8. Community rating* Insurance premiums based on health care risks and costs for the entire population - not on any particular subset of risks and costs, such as those with chronic disease.

* These features should apply by law to all health care insurance - public or private - as a matter of public policy.

Also, if for now, Congress fails to enact HR 1200, HR 676, S 703, or a similar single-payer plan, such that private for-profit health insurance coverage continues to be part of the national mix of options—

There must be robust and effective regulation of private insurers:

1. to limit overhead administrative costs and investor profit (as is done now with regulation of public utilities); and
2. to prevent "cherry-picking"—enrolling only the healthy, and excluding those with pre-existing conditions or chronic disease, etc.; and
3. in general, to prevent the public plan option from becoming a taxpayer-supported dumping ground of sicker patients, while private insurance reaps a windfall from enrolling only the healthy.

Regulation of private insurance plans must include—at a minimum—the features above marked by (*).

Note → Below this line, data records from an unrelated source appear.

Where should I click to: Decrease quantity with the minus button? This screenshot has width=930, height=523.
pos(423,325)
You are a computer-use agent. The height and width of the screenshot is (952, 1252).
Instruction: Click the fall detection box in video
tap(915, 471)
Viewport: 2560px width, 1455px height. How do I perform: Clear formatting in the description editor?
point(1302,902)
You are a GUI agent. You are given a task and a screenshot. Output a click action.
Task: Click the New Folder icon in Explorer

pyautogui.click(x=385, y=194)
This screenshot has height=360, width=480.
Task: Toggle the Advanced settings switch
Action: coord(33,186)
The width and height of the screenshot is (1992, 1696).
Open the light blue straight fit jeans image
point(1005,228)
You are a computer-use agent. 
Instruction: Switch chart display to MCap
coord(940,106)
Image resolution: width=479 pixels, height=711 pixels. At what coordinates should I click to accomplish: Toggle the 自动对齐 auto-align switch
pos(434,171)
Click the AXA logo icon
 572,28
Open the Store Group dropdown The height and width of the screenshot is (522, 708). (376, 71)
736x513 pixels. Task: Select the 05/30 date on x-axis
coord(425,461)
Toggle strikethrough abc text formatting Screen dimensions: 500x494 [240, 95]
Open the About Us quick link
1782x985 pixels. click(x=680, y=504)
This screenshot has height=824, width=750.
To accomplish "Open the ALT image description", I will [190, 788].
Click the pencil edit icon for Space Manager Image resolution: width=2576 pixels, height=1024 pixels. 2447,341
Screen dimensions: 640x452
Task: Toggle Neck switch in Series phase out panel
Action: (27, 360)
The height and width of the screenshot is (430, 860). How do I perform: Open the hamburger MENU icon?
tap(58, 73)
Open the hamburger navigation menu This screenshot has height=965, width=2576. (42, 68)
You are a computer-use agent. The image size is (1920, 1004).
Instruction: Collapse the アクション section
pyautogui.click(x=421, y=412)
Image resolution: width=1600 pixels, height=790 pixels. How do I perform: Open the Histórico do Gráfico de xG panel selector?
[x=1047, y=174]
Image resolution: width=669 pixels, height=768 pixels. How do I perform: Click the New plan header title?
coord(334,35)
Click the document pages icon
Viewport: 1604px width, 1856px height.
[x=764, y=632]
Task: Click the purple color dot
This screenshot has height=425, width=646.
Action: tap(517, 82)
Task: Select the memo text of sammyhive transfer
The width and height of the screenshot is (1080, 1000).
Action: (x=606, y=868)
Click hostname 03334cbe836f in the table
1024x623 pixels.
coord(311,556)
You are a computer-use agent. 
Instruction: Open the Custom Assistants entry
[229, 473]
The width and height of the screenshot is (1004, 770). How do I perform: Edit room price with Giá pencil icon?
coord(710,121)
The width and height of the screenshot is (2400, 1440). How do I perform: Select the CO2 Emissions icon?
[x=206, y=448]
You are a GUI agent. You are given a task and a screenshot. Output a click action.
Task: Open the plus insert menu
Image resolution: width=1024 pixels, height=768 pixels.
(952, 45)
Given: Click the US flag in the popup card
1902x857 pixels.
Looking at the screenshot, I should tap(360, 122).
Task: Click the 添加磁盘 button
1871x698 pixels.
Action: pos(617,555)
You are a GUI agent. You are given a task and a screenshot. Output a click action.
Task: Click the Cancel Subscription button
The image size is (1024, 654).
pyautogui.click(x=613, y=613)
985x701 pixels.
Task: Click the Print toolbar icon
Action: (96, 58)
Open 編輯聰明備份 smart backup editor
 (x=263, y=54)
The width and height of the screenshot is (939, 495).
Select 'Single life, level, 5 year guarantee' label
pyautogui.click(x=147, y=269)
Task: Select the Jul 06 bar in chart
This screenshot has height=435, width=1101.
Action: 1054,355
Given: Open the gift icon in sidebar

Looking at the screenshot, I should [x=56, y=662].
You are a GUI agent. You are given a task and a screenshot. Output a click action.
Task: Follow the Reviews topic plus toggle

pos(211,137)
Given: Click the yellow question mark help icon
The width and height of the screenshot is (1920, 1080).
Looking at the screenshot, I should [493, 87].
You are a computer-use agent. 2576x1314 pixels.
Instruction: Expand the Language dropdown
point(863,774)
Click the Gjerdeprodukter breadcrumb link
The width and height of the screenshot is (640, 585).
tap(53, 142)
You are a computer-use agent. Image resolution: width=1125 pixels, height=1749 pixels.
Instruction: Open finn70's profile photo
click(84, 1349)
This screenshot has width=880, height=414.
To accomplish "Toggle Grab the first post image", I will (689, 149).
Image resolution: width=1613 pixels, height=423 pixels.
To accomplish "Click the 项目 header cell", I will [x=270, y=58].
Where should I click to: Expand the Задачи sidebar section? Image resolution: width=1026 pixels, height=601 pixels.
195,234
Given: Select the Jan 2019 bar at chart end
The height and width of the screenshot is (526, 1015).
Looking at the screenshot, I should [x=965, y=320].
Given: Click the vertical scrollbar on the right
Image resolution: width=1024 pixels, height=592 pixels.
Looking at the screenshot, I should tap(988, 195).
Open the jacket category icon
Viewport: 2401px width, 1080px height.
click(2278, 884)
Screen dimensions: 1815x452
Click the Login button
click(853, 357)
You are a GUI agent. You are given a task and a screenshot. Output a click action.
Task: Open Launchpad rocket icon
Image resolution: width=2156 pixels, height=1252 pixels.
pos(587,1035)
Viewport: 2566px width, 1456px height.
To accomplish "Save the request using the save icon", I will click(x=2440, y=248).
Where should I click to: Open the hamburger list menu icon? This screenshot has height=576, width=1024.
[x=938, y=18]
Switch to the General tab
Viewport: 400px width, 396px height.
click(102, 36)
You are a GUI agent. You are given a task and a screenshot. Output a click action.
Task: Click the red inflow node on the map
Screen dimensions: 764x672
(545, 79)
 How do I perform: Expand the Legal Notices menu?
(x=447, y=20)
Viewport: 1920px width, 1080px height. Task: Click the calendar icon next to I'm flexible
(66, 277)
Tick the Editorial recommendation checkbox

Private insurance is the problem

Rather than solving the challenge of affordable health care for all, private insurance IS the problem.

Why? Because real savings can only be realized by eliminating the inefficiency that is built in to the private health care insurance system. A public option plan foregoes at least 84% of the administrative savings available through a nationwide single payer system—publicly-financed, covering everyone, and delivered through private and community-based providers of the patient's choice.

When there are hundreds of private insurance plans, hospitals and doctors need an army of clerks to handle all the different rules and limitations in processing payment and claims. Also, under our current system, the insurance industry spends greatly on screening efforts to “cherry pick” only the profitable enrollees, by excluding those with pre-existing conditions and chronic illnesses. The net effect is profitability for insurance companies, but too many uninsured, and higher costs to the public.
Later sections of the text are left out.